- _Listed entries_:

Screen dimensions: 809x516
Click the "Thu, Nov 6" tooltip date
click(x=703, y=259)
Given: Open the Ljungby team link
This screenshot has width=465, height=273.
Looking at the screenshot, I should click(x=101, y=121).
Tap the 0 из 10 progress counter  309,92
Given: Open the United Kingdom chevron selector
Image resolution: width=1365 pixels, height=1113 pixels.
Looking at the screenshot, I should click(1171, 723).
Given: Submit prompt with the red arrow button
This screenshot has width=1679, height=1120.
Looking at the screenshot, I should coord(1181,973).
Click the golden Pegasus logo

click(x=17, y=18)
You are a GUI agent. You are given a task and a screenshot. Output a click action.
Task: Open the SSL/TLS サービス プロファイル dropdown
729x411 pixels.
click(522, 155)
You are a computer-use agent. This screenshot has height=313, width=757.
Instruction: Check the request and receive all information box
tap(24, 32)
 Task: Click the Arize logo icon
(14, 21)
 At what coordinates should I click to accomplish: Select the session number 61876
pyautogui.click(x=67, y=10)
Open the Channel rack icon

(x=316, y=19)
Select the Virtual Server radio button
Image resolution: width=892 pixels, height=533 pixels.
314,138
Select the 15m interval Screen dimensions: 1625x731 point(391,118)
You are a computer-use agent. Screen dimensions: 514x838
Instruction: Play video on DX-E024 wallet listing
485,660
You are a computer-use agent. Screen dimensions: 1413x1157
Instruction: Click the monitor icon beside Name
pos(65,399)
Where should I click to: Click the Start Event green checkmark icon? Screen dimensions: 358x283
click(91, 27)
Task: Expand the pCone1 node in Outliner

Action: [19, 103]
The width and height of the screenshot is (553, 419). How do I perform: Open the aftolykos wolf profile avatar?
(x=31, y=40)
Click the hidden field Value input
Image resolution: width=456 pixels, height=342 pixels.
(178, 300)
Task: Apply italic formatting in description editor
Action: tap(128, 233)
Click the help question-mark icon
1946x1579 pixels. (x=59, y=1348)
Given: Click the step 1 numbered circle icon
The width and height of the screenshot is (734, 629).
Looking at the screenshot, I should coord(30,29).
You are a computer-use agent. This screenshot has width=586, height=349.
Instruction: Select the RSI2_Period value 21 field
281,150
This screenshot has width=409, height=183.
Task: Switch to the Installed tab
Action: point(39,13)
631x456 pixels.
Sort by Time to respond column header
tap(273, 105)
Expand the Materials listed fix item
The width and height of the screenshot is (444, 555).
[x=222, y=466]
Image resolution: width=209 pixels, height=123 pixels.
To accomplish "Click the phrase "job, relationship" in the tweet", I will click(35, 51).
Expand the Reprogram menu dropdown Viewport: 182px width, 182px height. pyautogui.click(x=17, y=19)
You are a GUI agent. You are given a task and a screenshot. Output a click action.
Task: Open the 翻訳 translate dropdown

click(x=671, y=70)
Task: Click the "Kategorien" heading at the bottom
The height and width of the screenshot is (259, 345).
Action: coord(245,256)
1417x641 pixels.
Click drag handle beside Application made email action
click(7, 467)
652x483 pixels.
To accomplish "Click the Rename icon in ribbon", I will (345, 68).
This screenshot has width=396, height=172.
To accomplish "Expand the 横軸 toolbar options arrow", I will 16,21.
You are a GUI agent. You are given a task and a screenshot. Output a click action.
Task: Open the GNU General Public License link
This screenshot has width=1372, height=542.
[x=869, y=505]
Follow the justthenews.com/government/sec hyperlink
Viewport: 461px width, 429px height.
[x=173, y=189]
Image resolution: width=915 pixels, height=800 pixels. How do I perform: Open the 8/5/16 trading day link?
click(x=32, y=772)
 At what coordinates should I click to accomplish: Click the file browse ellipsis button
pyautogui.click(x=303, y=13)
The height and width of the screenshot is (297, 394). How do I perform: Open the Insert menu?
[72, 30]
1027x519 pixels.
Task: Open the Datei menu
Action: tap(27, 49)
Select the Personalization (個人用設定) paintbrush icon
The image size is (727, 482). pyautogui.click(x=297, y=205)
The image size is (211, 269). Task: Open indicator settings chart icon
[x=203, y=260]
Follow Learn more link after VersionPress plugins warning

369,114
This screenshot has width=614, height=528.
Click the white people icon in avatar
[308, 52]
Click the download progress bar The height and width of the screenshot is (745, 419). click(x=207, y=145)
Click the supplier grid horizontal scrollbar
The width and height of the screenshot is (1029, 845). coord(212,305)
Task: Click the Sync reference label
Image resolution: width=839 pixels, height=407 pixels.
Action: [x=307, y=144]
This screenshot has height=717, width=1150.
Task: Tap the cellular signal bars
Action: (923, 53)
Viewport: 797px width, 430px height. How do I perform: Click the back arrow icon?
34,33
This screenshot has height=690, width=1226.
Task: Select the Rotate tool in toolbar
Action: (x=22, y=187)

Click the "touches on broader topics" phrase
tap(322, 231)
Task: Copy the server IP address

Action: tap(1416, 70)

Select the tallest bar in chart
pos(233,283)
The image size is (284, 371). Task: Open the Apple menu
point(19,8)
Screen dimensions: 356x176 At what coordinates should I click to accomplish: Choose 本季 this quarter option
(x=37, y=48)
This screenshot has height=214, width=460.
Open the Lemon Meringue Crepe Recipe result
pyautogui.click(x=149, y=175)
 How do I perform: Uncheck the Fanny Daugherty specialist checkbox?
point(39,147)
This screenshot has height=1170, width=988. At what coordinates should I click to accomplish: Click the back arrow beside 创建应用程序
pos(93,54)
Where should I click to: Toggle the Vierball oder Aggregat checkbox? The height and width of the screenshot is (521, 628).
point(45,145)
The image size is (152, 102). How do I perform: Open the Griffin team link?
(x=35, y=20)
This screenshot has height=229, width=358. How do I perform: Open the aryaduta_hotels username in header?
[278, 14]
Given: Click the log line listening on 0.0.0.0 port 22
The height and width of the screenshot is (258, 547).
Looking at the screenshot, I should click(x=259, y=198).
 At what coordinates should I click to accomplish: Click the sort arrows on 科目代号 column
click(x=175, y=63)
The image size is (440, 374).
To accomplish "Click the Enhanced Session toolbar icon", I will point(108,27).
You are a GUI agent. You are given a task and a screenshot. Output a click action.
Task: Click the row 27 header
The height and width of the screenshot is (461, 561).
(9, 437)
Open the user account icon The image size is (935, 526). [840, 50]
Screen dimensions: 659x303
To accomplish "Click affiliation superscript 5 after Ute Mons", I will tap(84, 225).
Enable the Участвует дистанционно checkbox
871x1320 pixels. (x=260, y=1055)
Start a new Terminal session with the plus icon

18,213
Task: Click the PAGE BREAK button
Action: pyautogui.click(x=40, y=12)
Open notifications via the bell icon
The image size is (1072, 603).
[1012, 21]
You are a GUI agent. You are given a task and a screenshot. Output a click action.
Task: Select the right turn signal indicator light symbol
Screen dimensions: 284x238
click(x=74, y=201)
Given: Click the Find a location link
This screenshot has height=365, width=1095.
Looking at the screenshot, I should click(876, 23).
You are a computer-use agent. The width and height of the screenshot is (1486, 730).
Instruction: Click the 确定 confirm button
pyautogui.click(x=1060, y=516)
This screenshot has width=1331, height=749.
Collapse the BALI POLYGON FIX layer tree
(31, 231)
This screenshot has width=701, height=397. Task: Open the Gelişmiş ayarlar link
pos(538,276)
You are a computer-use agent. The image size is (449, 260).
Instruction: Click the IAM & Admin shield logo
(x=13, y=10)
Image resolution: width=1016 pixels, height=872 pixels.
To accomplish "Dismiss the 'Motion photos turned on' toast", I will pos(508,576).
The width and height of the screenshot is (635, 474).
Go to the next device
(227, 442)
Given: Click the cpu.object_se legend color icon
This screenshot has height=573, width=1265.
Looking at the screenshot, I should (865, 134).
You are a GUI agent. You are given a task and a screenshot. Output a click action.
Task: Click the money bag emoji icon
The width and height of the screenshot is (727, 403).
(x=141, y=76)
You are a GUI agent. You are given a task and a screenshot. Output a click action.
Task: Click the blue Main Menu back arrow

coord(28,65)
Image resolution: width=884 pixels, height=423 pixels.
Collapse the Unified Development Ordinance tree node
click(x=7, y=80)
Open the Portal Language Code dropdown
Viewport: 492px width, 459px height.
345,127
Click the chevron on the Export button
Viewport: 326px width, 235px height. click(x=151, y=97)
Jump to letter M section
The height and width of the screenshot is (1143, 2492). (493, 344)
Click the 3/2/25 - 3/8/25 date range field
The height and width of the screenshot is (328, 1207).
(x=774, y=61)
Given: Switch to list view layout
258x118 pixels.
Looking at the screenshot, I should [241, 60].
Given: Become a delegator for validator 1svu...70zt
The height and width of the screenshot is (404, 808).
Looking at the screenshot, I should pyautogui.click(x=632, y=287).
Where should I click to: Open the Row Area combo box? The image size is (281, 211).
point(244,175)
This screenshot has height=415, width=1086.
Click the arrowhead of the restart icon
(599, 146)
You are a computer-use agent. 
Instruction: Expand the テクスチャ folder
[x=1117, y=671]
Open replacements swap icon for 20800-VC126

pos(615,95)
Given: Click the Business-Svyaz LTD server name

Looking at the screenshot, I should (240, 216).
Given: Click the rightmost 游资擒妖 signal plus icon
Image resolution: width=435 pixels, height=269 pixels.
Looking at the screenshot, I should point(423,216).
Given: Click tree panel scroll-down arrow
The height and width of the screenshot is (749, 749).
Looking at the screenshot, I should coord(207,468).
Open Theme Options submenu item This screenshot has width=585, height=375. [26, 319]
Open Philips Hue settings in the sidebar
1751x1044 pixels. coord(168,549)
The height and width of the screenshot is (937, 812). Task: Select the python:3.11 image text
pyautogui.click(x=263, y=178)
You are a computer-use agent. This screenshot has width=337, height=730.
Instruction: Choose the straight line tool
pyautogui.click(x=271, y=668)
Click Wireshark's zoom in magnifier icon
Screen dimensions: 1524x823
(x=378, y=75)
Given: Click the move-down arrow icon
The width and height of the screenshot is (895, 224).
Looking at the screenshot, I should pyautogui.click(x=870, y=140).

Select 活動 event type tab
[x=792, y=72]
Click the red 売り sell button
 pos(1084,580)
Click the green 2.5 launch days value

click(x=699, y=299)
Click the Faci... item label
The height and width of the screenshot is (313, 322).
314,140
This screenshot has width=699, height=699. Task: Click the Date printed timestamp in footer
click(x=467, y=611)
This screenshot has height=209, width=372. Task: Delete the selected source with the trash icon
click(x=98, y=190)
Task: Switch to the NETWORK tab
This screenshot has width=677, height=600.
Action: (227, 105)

- _Written problem_: Please give the stretch of the listing from the line containing "Given: Become a" through the line containing "Looking at the screenshot, I should (240, 216)." again, changing "Given" to "Task" and leaving everything else as it is.

- _In response_:
Task: Become a delegator for validator 1svu...70zt
The height and width of the screenshot is (404, 808).
Looking at the screenshot, I should pyautogui.click(x=632, y=287).
Where should I click to: Open the Row Area combo box? The image size is (281, 211).
point(244,175)
This screenshot has height=415, width=1086.
Click the arrowhead of the restart icon
(599, 146)
You are a computer-use agent. 
Instruction: Expand the テクスチャ folder
[x=1117, y=671]
Open replacements swap icon for 20800-VC126

pos(615,95)
Task: Click the Business-Svyaz LTD server name

Looking at the screenshot, I should (240, 216).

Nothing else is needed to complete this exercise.